Metadata-Version: 2.1
Name: abstcal
Version: 0.5
Summary: Calculate abstinence using the timeline followback data in substance research
Home-page: https://github.com/ycui1/abstcal
Author: Yong Cui
Author-email: yong.cui01@gmail.com
License: UNKNOWN
Platform: UNKNOWN
Classifier: Programming Language :: Python :: 3
Classifier: License :: OSI Approved :: MIT License
Classifier: Operating System :: OS Independent
Requires-Python: >=3.6
Description-Content-Type: text/markdown

# Abstinence Calculator

A Python package to calculate abstinence results using the timeline followback interview data

## Installation
Install the package using the pip tool. If you need instruction on how to install Python, you 
can find information at the [Python](https://www.python.org/) website.
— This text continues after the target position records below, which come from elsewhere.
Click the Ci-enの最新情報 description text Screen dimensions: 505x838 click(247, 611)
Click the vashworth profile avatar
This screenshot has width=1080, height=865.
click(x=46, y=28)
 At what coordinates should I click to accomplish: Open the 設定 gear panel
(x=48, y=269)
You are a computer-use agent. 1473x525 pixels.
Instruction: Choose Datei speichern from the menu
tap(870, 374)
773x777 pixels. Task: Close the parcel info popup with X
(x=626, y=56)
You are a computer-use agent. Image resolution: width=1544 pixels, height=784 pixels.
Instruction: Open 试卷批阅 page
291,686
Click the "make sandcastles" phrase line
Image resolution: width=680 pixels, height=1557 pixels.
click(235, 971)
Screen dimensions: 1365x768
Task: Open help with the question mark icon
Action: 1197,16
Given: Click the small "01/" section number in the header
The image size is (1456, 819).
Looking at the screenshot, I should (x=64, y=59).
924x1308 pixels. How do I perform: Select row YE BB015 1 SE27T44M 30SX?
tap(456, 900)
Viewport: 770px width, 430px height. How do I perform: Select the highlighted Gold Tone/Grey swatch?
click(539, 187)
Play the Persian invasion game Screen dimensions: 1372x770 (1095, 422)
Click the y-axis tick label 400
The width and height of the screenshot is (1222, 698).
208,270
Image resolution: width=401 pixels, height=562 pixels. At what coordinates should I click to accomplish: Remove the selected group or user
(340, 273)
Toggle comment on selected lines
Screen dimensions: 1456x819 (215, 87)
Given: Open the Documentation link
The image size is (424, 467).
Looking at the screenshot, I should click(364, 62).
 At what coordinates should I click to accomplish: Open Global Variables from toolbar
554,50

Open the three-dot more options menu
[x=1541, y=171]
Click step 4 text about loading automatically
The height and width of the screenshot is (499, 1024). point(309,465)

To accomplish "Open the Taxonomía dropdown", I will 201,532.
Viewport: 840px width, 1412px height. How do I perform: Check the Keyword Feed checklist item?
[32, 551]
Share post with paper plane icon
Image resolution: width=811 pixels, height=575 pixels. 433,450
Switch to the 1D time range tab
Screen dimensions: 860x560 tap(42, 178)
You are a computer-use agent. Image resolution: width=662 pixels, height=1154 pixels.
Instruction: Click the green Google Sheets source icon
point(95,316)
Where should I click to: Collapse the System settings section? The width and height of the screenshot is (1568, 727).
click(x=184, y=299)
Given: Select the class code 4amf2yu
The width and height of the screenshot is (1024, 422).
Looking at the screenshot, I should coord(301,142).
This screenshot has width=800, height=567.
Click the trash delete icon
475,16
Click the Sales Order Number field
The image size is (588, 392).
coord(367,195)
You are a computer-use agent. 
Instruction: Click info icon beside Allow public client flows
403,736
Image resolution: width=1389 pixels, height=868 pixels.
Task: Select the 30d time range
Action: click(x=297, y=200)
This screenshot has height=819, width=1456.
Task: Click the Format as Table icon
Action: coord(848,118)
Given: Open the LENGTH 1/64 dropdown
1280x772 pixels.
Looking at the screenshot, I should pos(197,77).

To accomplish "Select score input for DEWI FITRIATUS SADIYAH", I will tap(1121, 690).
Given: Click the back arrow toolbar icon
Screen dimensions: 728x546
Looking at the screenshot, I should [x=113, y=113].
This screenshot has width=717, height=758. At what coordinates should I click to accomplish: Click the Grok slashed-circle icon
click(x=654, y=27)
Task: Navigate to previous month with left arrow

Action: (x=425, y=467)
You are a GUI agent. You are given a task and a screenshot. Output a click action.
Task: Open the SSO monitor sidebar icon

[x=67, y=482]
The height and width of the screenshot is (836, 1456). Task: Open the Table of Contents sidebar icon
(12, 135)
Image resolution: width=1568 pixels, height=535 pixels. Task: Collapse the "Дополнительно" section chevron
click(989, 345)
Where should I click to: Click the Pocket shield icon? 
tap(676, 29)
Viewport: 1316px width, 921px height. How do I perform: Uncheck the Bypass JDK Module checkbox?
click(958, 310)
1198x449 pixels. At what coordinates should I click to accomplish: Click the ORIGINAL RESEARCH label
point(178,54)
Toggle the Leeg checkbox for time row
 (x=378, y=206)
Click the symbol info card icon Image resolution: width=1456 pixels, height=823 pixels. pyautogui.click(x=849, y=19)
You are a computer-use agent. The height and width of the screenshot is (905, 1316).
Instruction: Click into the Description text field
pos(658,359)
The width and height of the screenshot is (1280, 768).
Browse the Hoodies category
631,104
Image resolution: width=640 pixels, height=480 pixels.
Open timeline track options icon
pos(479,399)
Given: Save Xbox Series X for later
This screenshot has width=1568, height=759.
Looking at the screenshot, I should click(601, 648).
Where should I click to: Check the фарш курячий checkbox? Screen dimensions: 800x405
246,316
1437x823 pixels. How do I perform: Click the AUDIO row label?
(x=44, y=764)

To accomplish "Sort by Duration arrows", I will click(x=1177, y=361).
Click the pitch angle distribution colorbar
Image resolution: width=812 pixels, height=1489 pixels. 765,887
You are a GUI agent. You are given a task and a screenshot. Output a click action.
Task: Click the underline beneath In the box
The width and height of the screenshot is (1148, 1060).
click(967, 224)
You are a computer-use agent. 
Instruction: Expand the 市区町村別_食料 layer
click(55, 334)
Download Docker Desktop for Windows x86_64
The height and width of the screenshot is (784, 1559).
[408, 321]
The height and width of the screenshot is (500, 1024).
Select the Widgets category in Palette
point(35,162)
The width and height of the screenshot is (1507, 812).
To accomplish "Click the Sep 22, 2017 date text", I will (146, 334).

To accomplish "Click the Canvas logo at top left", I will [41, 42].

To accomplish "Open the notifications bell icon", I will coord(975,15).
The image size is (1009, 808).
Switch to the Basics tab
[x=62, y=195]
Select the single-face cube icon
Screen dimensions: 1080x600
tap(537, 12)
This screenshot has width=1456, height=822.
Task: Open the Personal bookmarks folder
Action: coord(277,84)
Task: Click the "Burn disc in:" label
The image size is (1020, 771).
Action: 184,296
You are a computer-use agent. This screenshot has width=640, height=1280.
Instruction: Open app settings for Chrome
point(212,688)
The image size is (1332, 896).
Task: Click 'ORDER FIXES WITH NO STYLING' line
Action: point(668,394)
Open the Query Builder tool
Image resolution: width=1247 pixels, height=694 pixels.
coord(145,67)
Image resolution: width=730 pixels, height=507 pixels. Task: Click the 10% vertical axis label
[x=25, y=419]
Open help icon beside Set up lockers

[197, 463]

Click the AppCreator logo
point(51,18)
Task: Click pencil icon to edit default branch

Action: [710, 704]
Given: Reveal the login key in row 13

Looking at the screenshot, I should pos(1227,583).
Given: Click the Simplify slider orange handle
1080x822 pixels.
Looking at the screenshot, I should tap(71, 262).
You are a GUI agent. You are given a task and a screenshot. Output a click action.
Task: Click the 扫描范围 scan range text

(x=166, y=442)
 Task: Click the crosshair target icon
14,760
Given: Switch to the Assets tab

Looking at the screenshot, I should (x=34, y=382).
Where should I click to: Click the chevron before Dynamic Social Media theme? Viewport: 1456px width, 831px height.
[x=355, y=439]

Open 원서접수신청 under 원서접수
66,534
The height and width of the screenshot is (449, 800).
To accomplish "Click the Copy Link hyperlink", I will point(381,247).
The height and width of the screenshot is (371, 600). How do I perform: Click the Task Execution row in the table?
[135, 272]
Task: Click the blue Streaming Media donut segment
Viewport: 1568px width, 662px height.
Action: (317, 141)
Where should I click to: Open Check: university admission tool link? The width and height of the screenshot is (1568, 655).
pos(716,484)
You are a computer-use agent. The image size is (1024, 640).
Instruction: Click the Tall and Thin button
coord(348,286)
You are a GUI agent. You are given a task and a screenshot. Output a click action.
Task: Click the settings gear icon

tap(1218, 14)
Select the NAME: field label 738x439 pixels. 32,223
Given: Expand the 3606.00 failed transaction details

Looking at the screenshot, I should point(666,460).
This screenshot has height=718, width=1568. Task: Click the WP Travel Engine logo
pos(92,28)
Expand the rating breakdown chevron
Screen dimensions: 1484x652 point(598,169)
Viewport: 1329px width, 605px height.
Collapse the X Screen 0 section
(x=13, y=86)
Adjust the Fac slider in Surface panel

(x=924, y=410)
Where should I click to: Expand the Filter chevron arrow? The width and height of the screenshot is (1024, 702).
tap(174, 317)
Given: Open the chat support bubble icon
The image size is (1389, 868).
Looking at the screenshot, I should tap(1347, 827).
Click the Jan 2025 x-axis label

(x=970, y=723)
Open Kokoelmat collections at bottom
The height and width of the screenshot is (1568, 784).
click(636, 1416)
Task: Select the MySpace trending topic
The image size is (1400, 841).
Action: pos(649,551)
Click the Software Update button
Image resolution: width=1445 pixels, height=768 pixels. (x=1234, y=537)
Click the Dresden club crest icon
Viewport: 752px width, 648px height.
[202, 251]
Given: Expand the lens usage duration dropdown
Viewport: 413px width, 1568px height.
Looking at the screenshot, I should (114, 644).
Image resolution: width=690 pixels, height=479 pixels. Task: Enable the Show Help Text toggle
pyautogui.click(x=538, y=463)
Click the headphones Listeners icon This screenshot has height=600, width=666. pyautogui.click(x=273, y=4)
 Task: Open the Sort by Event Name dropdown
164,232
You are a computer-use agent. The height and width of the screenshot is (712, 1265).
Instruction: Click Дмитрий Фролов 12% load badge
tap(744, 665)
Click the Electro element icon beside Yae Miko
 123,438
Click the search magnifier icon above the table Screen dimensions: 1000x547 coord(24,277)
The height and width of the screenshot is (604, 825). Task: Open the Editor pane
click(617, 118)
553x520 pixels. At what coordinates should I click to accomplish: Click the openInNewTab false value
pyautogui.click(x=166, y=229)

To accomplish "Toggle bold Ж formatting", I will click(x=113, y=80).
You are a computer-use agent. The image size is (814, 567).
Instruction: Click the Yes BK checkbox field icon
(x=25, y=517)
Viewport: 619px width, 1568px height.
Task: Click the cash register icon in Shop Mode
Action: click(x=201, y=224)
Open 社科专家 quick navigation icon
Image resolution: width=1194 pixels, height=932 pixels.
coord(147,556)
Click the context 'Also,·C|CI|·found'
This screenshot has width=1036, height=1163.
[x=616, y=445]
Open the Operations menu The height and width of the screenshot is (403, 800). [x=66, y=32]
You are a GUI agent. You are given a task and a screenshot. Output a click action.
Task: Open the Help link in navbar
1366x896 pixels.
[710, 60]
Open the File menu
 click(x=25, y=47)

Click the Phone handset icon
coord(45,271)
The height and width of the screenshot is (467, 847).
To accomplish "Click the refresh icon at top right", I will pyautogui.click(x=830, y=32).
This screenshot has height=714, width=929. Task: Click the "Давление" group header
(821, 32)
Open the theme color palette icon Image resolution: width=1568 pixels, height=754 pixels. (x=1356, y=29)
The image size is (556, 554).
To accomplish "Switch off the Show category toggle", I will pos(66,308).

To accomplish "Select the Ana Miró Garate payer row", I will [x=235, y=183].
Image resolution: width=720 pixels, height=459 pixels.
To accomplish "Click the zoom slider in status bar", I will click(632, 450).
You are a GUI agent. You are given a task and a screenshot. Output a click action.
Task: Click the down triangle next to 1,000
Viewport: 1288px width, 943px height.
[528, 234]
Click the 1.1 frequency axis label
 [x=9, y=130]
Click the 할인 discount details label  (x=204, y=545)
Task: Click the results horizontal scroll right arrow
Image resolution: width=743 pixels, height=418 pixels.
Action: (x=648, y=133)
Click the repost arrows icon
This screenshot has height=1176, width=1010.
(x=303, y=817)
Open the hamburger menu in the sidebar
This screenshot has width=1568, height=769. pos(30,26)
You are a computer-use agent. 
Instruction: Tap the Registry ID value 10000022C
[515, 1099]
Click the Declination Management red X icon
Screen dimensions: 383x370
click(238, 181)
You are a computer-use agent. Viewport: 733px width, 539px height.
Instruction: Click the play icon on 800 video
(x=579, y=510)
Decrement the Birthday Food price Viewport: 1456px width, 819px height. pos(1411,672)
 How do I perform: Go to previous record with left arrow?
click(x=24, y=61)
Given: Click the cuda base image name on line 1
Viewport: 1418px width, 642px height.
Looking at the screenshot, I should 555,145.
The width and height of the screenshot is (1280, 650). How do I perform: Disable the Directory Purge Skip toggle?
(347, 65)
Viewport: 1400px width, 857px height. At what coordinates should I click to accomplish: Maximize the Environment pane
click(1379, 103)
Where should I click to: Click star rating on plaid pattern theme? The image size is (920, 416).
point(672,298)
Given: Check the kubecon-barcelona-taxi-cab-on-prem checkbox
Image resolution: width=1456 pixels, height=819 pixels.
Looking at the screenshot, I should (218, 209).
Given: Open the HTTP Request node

The pip tool is the most 
common Python package management tool, and you can find information about its use instruction at the 
[pypa](https://pip.pypa.io/en/stable/installing/) website.

If you're not familiar with Python coding, you can run the [Jupyter Notebook](https://github.com/ycui1/abstcal/blob/eb290f468db5f35ccf3922f5fc0151cbeb8fe7af/abstcal_example_code.ipynb) 
included on this page on [Google Colab](https://colab.research.google.com), which is an online platform 
to run your Python code remotely on a server.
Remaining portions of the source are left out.